1. 使用CSS选择器
Parsel支持使用CSS选择器来定位HTML元素。可以通过`Selector`类来实现。
```python
from parsel import Selector
html = """
<html>
<body>
<h1>Hello World!</h1>
<p>This is an example paragraph.</p>
</body>
</html>
"""
selector = Selector(text=html)
h1_text = selector.css('h1::text').get()
p_text = selector.css('p::text').get()
print(h1_text) # Hello World!
print(p_text) # This is an example paragraph.
```
2. 使用XPath表达式
除了CSS选择器,Parsel还支持使用XPath表达式来定位HTML元素。可以通过`Selector`类的`xpath`方法来实现。
```python
from parsel import Selector
html = """
<html>
<body>
<h1>Hello World!</h1>
<p>This is an example paragraph.</p>
</body>
</html>
"""
selector = Selector(text=html)
h1_text = selector.xpath('//h1/text()').get()
p_text = selector.xpath('//p/text()').get()
print(h1_text) # Hello World!
print(p_text) # This is an example paragraph.
```
3. 使用正则表达式
Parsel还支持使用正则表达式来提取HTML元素中的内容。
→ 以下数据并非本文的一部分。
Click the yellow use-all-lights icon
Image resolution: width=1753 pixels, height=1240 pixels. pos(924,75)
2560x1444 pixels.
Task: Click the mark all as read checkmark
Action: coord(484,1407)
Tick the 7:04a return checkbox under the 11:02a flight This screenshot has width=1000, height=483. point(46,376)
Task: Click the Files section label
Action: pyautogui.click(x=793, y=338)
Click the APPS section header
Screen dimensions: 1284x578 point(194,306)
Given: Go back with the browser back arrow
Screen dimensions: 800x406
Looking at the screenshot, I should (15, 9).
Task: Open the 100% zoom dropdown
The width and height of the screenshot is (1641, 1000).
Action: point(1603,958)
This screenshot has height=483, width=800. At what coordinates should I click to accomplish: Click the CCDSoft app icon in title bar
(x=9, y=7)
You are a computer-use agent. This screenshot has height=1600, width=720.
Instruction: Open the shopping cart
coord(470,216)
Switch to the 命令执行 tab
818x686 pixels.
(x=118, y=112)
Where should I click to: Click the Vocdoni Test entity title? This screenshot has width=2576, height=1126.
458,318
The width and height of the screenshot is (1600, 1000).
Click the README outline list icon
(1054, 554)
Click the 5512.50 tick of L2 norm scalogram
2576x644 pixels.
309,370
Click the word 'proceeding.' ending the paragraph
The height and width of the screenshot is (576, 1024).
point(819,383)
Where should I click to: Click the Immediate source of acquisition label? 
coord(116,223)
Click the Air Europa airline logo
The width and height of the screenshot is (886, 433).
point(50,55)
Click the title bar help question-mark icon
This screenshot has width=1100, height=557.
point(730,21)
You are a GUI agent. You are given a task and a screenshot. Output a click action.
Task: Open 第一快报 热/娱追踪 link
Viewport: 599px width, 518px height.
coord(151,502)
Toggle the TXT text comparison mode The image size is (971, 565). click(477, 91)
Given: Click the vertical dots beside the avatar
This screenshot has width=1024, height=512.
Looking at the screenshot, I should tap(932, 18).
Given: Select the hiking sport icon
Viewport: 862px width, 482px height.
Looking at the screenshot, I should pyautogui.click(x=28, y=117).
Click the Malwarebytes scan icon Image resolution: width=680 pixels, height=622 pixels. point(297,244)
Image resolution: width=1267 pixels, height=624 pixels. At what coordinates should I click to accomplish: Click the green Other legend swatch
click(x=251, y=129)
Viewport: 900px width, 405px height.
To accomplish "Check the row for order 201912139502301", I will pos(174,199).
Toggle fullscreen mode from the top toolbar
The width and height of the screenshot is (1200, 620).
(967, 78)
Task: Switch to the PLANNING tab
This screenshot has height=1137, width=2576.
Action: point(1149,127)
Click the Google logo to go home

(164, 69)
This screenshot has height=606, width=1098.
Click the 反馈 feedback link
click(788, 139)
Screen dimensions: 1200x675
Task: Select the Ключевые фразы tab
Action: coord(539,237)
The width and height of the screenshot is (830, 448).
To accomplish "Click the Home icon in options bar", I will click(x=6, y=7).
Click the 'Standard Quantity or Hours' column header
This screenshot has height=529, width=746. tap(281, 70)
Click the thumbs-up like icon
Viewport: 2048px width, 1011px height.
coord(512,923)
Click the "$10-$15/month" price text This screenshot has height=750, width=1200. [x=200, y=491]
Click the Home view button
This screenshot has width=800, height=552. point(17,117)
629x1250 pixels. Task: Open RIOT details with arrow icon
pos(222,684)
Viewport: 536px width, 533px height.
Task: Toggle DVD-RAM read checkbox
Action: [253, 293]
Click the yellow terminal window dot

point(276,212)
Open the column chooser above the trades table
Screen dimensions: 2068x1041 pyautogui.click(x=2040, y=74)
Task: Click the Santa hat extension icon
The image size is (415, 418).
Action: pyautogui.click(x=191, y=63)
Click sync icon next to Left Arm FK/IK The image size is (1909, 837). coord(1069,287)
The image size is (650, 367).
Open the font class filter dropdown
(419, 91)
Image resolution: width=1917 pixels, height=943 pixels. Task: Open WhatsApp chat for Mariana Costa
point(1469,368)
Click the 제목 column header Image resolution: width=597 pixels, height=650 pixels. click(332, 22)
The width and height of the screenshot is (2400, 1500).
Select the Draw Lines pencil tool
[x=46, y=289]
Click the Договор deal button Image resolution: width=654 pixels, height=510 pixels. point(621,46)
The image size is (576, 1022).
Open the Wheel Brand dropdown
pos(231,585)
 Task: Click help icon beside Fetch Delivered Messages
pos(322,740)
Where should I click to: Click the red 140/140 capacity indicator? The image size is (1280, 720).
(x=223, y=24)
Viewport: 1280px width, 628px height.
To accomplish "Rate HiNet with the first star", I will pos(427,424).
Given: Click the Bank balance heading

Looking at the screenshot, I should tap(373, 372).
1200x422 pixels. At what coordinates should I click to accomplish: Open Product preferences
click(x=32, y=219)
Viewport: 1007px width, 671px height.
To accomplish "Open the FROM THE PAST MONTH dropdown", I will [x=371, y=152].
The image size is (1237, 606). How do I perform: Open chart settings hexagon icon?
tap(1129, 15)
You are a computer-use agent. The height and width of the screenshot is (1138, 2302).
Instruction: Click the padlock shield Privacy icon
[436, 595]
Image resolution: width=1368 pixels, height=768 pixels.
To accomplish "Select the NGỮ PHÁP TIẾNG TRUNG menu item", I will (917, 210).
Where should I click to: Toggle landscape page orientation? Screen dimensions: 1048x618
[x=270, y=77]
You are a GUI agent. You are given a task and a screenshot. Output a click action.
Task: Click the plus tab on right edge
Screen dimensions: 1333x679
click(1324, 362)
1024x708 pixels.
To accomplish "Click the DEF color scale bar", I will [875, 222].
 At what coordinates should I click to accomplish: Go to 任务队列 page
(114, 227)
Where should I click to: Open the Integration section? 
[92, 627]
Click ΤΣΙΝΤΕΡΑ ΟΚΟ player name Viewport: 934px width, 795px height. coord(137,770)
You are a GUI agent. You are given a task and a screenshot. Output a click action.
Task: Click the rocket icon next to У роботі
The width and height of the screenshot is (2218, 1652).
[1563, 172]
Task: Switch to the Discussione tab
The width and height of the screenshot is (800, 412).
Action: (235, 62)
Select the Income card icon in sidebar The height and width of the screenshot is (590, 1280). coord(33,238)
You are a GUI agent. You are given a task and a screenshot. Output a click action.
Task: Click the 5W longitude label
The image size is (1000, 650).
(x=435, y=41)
可以通过`Selector`类的`re`方法来实现。
```python
from parsel import Selector
html = """
<html>
<body>
<h1>Hello World!</h1>
<p>This is an example paragraph.</p>
</body>
</html>
"""
selector = Selector(text=html)
h1_text = selector.css('h1::text').re(r'Hello\s(.*)!')[0]
p_text = selector.css('p::text').re(r'This\s(.*)\.')[0]
print(h1_text) # World
print(p_text) # is an example paragraph
```
4. 处理多个页面
在爬虫中,经常需要处理多个页面,可以使用`SelectorList`类来处理多个页面。
```python
from parsel import SelectorList
html1 = """
<html>
<body>
<h1>Hello World!</h1>
<p>This is an example paragraph.</p>
</body>
</html>
"""
html2 = """
<html>
<body>
<h1>Goodbye World!</h1>
<p>This is another example paragraph.</p>
</body>
</html>
"""
selector_list = SelectorList([Selector(text=html1), Selector(text=html2)])
h1_texts = selector_list.css('h1::text').getall()
p_texts = selector_list.css('p::text').getall()
print(h1_texts) # ['Hello World!', 'Goodbye World!']
print(p_texts) # ['This is an example paragraph.', 'This is another example paragraph.']
```
5. 使用回调函数
Parsel还支持使用回调函数处理提取的结果。可以通过`Selector`类的`callback`方法来实现。
```python
from parsel import Selector
html = """
<html>
<body>
<h1>Hello World!</h1>
<p>This is an example paragraph.</p>
</body>
</html>
"""
selector = Selector(text=html)
def process_text(text):
return text.upper()
h1_text = selector.css('h1::text').get(callback=process_text)
p_text = selector.css('p::text').get(callback=process_text)
print(h1_text) # HELLO WORLD!
print(p_text) # THIS IS AN EXAMPLE PARAGRAPH.
```
6. 使用ItemLoader
在爬虫中,经常需要将提取的数据保存到数据库或者文件中。可以使用`ItemLoader`类来实现。
```python
from scrapy.loader import ItemLoader
from scrapy.loader.processors import MapCompose, TakeFirst
from parsel import Selector
class MyItem:
def __init__(self, h1_text, p_text):
self.h1_text = h1_text
self.p_text = p_text
html = """
<html>
<body>
<h1>Hello World!</h1>
<p>This is an example paragraph.</p>
</body>
</html>
"""
selector = Selector(text=html)
item_loader = ItemLoader(item=MyItem(), selector=selector)
item_loader.add_css('h1_text', 'h1::text', MapCompose(str.strip), TakeFirst())
item_loader.add_css('p_text', 'p::text', MapCompose(str.strip), TakeFirst())
my_item = item_loader.load_item()
print(my_item.h1_text) # Hello World!
print(my_item.p_text) # This is an example paragraph.
```
这里定义了一个`MyItem`类,用来保存提取的数据。`ItemLoader`类用来将提取的数据加载到`MyItem`实例中。`add_css`方法用来定义如何从HTML中提取数据,`MapCompose`函数用来对提取的数据进行处理,`TakeFirst`函数用来取第一个结果。最后,`load_item`方法用来将提取的数据加载到`MyItem`实例中。